The most criticism-worthy act that Obama engaged in yesterday was to affirm and perpetuate what is the single most-destructive premise in our political culture:  namely, that when high government officials get caught committing serious crimes, the responsible and constructive thing to do is demand immunity for them, while only those who are vindictive and divisive want political leaders to be held accountable for their crimes.  This is what Obama said in affirming that rotted premise:

This is a time for reflection, not retribution. . . . But at a time of great challenges and disturbing disunity, nothing will be gained by spending our time and energy laying blame for the past. Our national greatness is embedded in America’s ability to right its course in concert with our core values, and to move forward with confidence. That is why we must resist the forces that divide us, and instead come together on behalf of our common future.

That passage, more than anything else, is the mindset that has destroyed the rule of law in the U.S. and spawned massive criminality in our elite class.  Accountability for crimes committed by political leaders (as opposed to ordinary Americans) is scorned as “retribution” and “laying blame for the past.”  Those who believe that the rule of law should be applied to the powerful as well as to ordinary citizens are demonized as the “forces that divide us.”  The bottomless corruption of immunizing political elites for serious crimes is glorified in the most Orwellian terms as “a time for reflection,” “moving forward,” and “coming together on behalf of our common future.”
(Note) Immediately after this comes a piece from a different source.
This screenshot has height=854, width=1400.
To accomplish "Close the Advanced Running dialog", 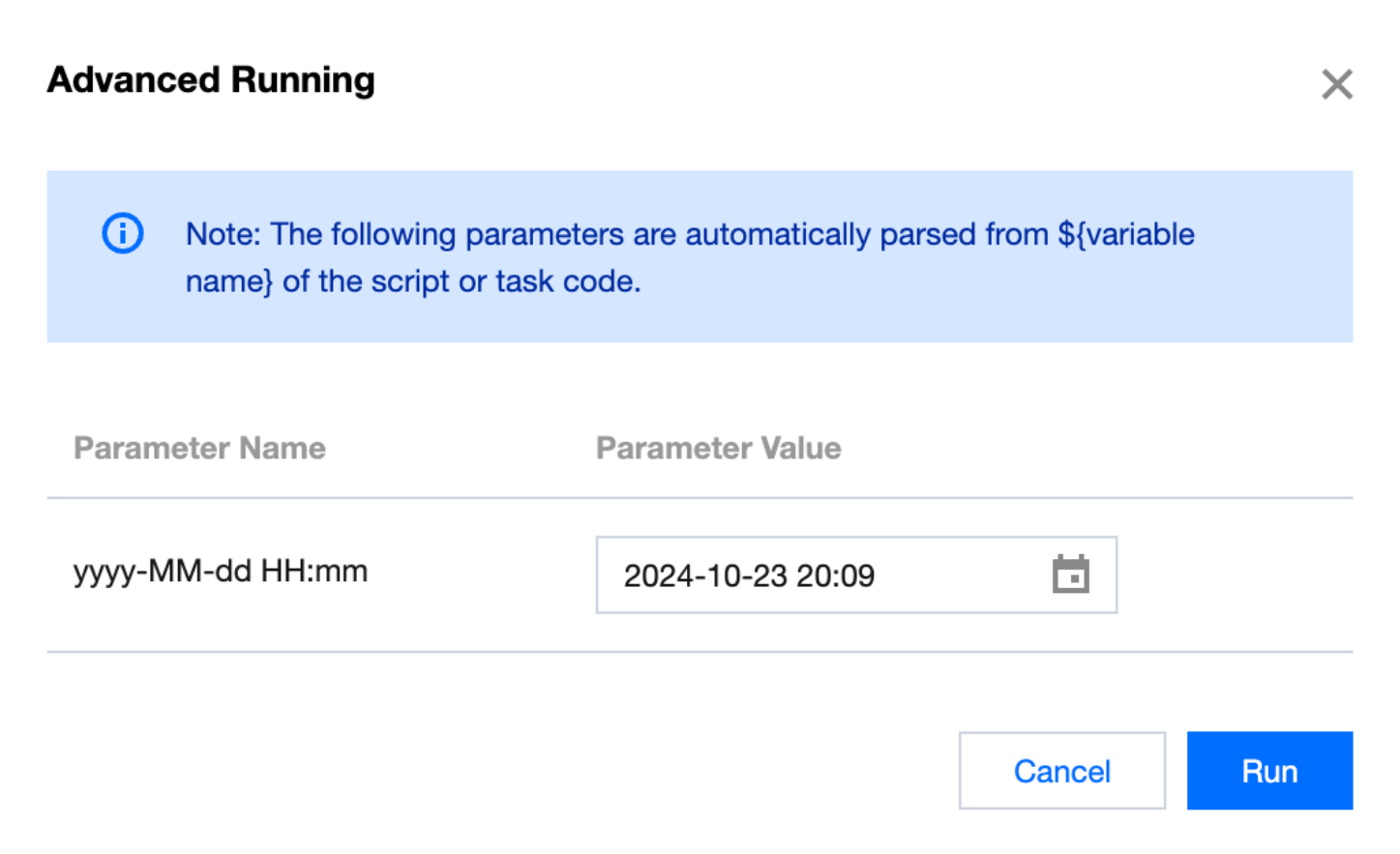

Regardless of the reasons, it is clear that Obama will not single-handedly eliminate the immunity from the rule of law which the political class and other elites have arrogated unto themselves.  If anything, as his comments yesterday reflect, he is likely to affirm and defend that immunity (and, obviously, he personally benefits from its ongoing vitality).  Demanding that political leaders be subjected to the rule of law — and finding ways to force the appointment of a Special Prosecutor — is what citizens ought to be doing.  Either we care about the rule of law or we don’t — and if we do, we’ll find the ways to demand its application to the politically powerful criminals who broke multiple laws over the last eight years.  Obama’s release of those torture memos yesterday makes that choice unambiguously clear and enables the right to choice to be made.